• _Stored items from a collection_:
──────────────────────────────

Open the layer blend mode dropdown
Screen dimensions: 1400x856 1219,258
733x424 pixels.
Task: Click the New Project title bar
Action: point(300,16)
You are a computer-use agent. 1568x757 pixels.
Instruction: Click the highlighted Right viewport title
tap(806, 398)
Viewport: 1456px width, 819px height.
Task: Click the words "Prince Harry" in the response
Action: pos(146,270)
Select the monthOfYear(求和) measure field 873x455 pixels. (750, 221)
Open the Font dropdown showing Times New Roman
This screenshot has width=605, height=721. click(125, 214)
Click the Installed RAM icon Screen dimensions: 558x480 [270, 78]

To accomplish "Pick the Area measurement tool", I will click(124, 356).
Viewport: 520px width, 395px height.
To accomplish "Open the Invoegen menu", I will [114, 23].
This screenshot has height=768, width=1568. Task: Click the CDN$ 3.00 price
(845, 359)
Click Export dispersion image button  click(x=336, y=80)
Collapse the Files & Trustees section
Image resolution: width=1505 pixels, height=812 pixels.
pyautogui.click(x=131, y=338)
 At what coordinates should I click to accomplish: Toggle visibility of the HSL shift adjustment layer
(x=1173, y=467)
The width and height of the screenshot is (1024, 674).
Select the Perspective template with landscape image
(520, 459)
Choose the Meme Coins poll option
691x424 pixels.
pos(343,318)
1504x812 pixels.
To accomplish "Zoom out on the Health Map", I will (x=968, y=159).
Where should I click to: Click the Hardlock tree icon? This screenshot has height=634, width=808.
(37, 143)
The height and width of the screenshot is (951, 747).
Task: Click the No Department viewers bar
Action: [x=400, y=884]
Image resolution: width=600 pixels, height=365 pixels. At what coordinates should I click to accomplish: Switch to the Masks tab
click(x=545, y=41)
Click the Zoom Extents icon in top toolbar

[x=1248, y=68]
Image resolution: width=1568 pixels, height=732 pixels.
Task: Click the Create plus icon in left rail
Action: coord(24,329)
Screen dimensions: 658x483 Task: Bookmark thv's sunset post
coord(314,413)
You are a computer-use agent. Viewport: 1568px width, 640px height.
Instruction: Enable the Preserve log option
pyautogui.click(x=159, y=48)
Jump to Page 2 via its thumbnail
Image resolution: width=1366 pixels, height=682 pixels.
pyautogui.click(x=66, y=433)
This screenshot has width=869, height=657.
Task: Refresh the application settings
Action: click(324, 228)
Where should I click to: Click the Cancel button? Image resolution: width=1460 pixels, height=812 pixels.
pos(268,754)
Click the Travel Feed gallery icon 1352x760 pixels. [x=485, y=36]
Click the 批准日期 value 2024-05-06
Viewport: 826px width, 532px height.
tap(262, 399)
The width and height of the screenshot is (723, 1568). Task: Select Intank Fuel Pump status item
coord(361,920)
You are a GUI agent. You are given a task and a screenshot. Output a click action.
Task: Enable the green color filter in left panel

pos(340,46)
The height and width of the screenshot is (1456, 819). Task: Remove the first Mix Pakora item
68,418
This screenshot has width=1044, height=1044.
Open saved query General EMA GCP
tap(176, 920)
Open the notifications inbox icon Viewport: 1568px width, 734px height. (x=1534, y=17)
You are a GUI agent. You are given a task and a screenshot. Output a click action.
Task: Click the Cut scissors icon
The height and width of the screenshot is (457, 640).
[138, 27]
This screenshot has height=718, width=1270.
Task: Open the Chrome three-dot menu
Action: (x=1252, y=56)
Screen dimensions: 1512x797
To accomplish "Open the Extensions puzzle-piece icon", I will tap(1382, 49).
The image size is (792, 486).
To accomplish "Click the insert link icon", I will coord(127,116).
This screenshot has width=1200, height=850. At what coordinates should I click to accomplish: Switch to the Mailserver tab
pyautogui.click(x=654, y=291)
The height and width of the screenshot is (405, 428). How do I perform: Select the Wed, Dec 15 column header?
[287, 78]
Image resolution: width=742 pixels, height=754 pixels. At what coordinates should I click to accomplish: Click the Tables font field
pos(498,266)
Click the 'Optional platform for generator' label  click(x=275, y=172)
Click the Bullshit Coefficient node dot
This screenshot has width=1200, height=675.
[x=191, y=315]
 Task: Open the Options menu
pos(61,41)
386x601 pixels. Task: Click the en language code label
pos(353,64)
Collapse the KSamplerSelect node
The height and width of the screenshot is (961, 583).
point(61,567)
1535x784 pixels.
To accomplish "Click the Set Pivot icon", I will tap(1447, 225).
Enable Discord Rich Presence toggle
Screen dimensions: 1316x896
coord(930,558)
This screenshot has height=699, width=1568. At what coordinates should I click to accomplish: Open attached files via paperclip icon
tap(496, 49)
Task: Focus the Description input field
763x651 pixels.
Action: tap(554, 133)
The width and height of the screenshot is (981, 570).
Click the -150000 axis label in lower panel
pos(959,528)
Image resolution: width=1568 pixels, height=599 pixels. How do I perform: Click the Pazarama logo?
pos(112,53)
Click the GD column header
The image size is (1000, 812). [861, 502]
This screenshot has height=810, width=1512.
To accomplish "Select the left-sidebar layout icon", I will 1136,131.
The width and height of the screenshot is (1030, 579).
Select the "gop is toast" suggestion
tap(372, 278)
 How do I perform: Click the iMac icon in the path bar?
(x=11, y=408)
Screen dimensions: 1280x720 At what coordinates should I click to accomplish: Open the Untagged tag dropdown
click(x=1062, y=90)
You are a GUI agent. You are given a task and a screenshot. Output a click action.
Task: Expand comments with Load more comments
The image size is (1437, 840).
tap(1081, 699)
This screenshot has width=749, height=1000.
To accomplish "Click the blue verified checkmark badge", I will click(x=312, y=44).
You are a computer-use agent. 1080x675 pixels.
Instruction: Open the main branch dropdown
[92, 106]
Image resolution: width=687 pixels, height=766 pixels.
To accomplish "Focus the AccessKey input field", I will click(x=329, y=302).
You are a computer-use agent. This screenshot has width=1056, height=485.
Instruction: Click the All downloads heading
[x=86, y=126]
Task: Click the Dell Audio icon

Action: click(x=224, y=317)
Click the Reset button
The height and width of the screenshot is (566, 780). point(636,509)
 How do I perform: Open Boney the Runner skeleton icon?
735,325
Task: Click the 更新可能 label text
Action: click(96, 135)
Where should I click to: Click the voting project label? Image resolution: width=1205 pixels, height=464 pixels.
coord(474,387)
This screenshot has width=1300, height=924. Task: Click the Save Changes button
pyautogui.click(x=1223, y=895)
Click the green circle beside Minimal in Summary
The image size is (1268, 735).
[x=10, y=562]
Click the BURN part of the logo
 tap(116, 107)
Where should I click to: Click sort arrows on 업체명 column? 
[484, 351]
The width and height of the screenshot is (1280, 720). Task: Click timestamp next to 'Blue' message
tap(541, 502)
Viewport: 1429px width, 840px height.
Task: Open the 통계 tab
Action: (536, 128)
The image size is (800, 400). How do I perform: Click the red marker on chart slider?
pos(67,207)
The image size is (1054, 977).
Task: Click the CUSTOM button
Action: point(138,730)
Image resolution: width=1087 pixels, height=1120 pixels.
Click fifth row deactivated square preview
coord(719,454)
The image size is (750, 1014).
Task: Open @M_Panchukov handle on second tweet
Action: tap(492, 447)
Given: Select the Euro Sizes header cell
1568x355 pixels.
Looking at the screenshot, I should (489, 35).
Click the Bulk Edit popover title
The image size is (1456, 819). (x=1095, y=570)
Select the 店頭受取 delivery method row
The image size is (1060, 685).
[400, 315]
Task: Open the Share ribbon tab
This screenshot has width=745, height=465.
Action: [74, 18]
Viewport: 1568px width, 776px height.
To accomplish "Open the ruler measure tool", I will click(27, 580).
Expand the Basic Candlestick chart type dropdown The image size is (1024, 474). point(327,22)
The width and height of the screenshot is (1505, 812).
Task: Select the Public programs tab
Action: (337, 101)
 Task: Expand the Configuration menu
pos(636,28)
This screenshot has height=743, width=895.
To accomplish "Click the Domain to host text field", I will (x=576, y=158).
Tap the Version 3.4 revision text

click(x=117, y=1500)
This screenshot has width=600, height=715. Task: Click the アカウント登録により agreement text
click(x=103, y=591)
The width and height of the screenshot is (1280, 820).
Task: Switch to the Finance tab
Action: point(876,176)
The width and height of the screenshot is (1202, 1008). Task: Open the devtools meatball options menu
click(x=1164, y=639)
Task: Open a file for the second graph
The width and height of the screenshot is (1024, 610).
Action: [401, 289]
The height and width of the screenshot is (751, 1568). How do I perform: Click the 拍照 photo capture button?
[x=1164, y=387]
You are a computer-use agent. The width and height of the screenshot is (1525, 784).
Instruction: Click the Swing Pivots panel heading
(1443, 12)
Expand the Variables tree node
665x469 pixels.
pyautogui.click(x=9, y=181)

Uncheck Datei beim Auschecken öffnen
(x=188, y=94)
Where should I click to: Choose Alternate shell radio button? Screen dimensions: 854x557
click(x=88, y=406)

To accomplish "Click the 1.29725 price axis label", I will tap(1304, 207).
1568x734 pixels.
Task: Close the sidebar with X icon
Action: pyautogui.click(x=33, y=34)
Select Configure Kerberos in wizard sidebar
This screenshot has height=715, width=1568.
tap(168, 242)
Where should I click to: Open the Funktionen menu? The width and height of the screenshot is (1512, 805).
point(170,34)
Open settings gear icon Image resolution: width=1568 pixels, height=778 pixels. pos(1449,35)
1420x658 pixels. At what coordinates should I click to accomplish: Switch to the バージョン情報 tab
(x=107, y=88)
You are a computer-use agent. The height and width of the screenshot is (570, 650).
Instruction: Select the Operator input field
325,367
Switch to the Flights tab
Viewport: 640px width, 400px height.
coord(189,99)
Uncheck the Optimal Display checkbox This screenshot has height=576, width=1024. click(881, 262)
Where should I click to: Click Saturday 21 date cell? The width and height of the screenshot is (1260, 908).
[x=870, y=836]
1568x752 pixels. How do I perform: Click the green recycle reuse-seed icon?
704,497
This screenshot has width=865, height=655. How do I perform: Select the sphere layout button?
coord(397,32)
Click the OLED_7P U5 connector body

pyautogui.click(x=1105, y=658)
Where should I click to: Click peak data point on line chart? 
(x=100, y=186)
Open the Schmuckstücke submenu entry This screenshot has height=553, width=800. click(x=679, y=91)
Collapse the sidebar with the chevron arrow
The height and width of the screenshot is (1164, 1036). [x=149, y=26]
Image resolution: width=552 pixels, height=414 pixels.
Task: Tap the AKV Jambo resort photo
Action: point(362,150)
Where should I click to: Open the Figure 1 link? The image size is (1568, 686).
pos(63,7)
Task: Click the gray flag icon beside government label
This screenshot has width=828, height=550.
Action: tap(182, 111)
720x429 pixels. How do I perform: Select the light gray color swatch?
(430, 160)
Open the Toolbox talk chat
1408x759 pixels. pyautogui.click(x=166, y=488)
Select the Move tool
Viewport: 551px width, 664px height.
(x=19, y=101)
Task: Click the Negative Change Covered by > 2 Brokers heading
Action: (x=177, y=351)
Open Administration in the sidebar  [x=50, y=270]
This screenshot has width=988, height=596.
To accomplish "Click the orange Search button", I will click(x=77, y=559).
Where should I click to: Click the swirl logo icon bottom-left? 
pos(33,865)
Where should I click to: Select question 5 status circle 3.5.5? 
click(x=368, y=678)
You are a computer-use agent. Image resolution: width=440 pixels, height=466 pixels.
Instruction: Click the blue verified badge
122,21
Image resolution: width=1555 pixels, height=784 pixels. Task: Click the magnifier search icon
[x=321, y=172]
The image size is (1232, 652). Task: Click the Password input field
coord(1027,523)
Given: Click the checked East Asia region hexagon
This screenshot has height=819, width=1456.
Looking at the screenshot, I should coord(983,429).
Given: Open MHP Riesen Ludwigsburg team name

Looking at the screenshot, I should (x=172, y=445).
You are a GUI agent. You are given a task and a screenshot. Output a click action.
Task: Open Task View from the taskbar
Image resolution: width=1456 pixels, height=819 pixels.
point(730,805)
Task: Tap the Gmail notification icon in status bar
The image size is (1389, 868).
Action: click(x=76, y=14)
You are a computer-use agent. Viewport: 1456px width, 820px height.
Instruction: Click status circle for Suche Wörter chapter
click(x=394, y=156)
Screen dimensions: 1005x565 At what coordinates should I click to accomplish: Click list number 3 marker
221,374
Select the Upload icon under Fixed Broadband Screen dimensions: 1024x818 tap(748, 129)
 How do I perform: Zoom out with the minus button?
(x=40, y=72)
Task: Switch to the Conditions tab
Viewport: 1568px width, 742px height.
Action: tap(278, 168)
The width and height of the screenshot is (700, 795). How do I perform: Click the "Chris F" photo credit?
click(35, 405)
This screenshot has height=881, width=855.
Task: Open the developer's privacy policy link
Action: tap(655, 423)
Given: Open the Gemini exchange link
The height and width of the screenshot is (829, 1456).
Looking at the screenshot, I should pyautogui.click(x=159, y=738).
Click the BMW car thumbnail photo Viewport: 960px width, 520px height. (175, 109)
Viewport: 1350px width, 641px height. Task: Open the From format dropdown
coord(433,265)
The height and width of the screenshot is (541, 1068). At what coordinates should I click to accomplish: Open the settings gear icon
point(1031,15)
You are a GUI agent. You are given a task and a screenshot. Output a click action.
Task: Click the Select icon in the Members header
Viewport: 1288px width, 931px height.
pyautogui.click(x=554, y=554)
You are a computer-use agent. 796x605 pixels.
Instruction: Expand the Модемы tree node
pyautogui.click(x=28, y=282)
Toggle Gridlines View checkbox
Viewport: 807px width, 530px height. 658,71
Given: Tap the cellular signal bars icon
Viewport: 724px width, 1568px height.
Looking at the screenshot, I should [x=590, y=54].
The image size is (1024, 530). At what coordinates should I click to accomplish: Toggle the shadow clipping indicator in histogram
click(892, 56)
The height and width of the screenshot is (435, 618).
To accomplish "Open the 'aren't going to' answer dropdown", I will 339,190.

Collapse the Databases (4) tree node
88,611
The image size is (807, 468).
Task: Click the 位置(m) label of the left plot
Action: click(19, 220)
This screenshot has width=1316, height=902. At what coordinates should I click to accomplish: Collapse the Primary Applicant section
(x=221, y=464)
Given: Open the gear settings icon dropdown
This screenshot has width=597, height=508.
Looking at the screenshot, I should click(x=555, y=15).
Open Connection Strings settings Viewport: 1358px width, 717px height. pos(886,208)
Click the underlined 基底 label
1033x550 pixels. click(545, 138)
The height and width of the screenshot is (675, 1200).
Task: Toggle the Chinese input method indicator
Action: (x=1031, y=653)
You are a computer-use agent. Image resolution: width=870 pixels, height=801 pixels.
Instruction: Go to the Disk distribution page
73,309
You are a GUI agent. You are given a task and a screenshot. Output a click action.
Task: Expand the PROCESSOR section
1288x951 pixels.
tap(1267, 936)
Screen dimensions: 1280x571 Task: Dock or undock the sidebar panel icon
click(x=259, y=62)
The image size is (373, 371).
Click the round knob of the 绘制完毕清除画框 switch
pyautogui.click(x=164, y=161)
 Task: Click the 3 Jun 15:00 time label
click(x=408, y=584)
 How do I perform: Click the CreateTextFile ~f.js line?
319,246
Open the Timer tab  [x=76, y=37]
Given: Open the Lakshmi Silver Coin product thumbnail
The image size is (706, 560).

──────────────────────────────

• _Brief_:
Reproduce the lines of the listing above without any changes, from the line containing "1568x752 pixels. How" to the line containing "Open the Schmuckstücke", with both of those lines included.

• _The solution_:
1568x752 pixels. How do I perform: Click the green recycle reuse-seed icon?
704,497
This screenshot has width=865, height=655. How do I perform: Select the sphere layout button?
coord(397,32)
Click the OLED_7P U5 connector body

pyautogui.click(x=1105, y=658)
Where should I click to: Click peak data point on line chart? 
(x=100, y=186)
Open the Schmuckstücke submenu entry This screenshot has height=553, width=800. click(x=679, y=91)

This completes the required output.